Neurocrine Biosciences is hiring: Medical Writing Manager/Sr. Medical Writing Ma

Overview

Who We Are: At Neurocrine Biosciences, we pride ourselves on a strong, inclusive, and positive culture based on our shared purpose and values. We are passionate about people and our mission to relieve suffering for people with great needs.

What We Do: Neurocrine Biosciences is a leading neuroscience-focused biopharmaceutical company dedicated to discovering and developing life-changing treatments for patients with under-addressed neurological, neuroendocrine, and neuropsychiatric disorders. Our portfolio includes FDA-approved treatments for tardive dyskinesia, chorea associated with Huntington's disease, congenital adrenal hyperplasia, endometriosis and uterine fibroids, with a robust pipeline in mid- to late-phase development. For three decades we have pursued medicines to ease the burden of debilitating diseases. For more information, visit neurocrine.com and follow us on LinkedIn, X, and Facebook.

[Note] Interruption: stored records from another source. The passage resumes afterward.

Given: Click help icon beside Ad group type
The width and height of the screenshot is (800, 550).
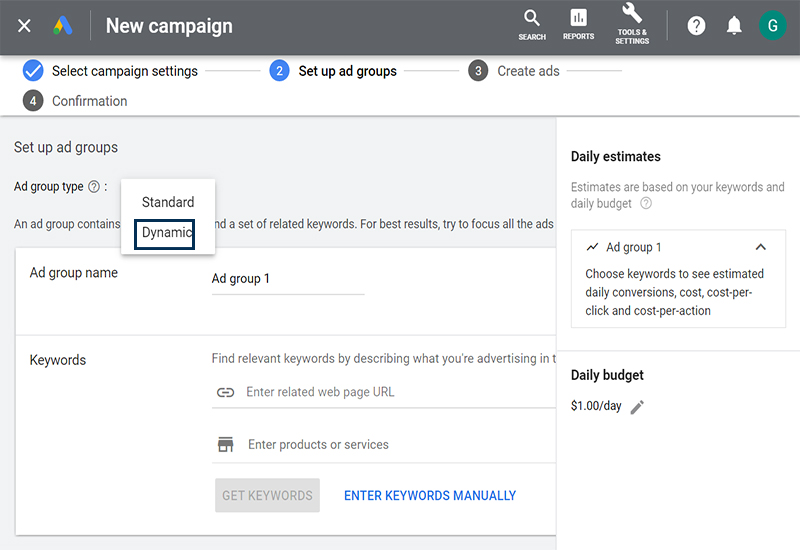Looking at the screenshot, I should pos(94,187).
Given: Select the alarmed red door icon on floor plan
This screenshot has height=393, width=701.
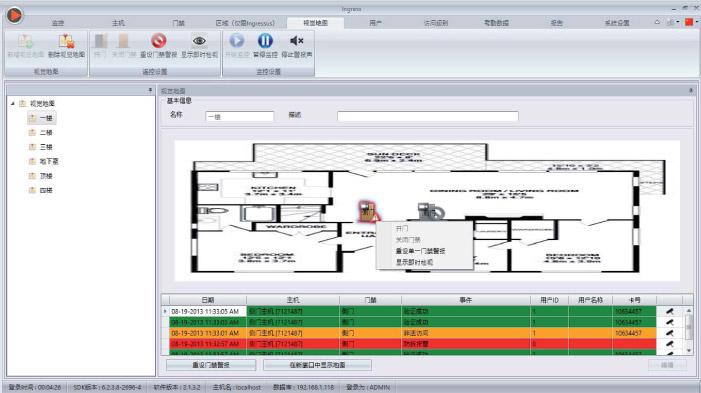Looking at the screenshot, I should point(369,211).
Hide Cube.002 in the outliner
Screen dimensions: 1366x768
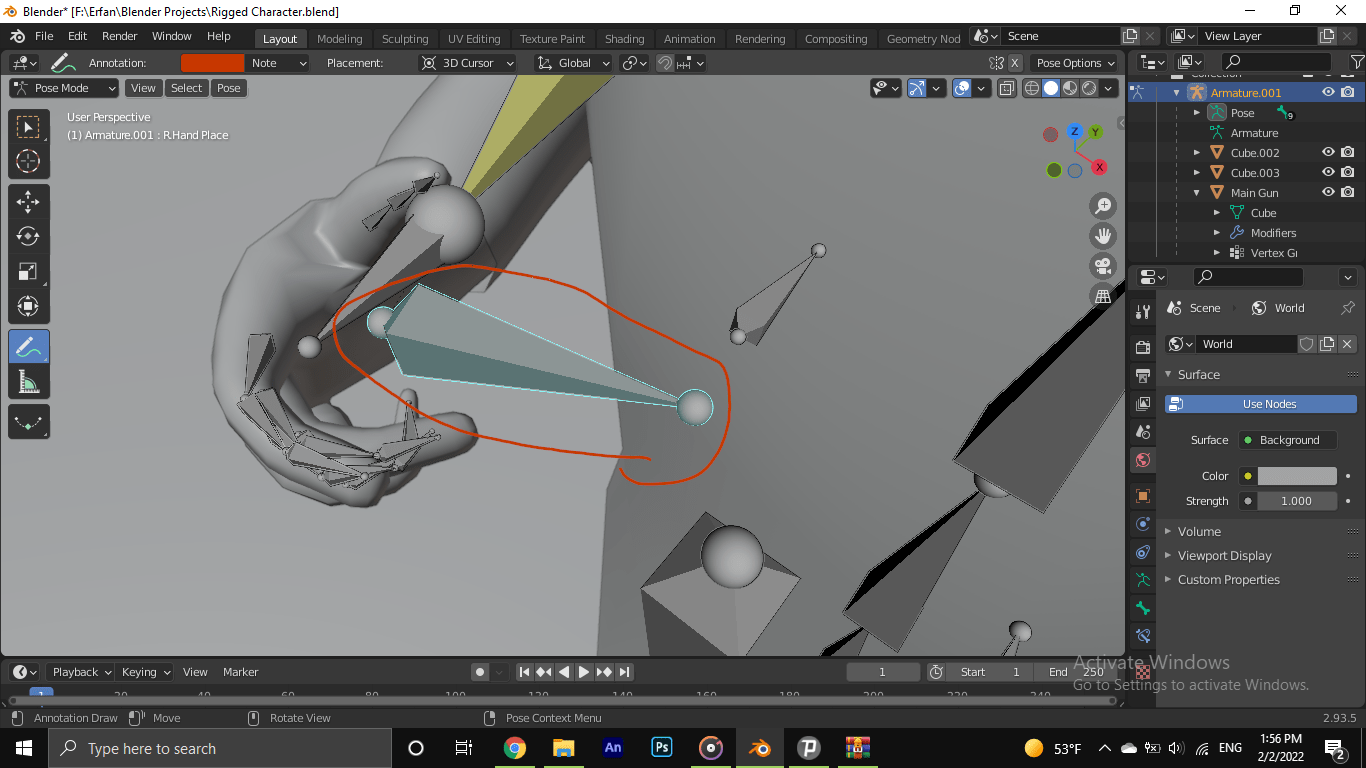click(1328, 151)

About the Role: Prepares and reviews clinical/regulatory documents to support all phases of drug development by leading the writing activities of a multi-disciplinary team to develop documents that are concise, high quality, and compliant with internal and external standards. Medical Writing activities include leading the authoring process, identifying and managing contractors, planning NDAs and global MAAs, and building the submission writing team with in-house and contract resources. The ideal candidate will live in or be able to relocate to San Diego; relocation support is offered.

Your Contributions (include, but are not limited to)

• Leads the authoring process for all clinical/regulatory documents (eg, clinical study protocols, clinical study reports, investigator brochures, briefing documents, M2 Clinical Summary Documents for INDs, NDAs, MAAs, annual safety update reports, responses to regulatory questions, PIPs and PSPs, and other regulatory documents as appropriate).
• Leads multi-disciplinary teams and provides subject matter expertise to the core authoring team from a writing and scientific perspective.
• Interprets and presents scientific data, leads comment resolution meetings.
• Ensures document content is clear, concise, strategic, and well positioned for public disclosure.
• Leads and implements best authoring practices and provides continuous training to teams.
• Mentors internal staff.
• Represents Medical Writing on departmental projects and cross-functional teams.
• Assists other writers on NDAs and MAAs.
• Proven leader who is confident, open to new ideas, and exemplifies the Neurocrine culture of collegiality and teamwork.
• Other duties as assigned.

Requirements

• BS/BA in life sciences or related field with 8+ years of medical writing or related experience; experience leading an NDA/MAA or authoring key documents (e.g., Summary of Clinical Efficacy, Summary of Clinical Safety, Clinical Overview) is highly preferred OR
• Master’s degree in life sciences or related field with 6+ years of relevant experience OR
• PhD in life sciences or related field with 4+ years of relevant experience.
• Ability to interpret and present scientific and clinical trial data, and understand statistical analyses.
• Strong scientific background enabling interpretation and communication of data.
• Broad understanding of medical writing processes, procedures, and systems (e.g., DMS).
• Ability to provide constructive feedback on communicating and positioning nonclinical and clinical data.
• Excellent understanding of writing and regulatory processes to streamline content and processes.
• Experience leading NDA/MAA or authoring key documents as noted above.
• Anticipates business and industry issues; recommends relevant process or technical improvements.
• Demonstrates broad expertise or unique knowledge; applies it to improve team efficiency.
• Ability to lead multiple teams and mentor lower levels staff and/or indirect teams.
• Excellent computer skills and Microsoft Word/PowerPoint proficiency, document management systems, and electronic review tools.
• Excellent communications, problem-solving, and analytical thinking skills.
• Ability to meet multiple deadlines with high accuracy across projects/programs.
• Proven ability to lead cross-functional teams through the authoring process.
• Excellent team player who can navigate differing opinions and work well independently and as part of a team.
• Excellent project management skills, including managing simultaneous projects.
• Strong understanding of the broader impact on division/company.

Neurocrine Biosciences is an EEO/Disability/Vets employer. We are committed to building a workplace of belonging, respect, and empowerment, and we encourage applications from candidates whose experience or qualifications may not line up exactly with the job description.

The annual base salary we reasonably expect to pay is $153,800.00-$222,850.00. Individual pay decisions depend on factors such as primary work location, role complexity, and relevant experience. This position offers an annual bonus with a target of 30% of base salary and eligibility for our equity-based long-term incentive program. Benefits include retirement savings with company match, paid vacation/holiday/personal days, caregiver/Parental and medical leave, and health benefits (medical, prescription drug, dental, and vision) per plan terms.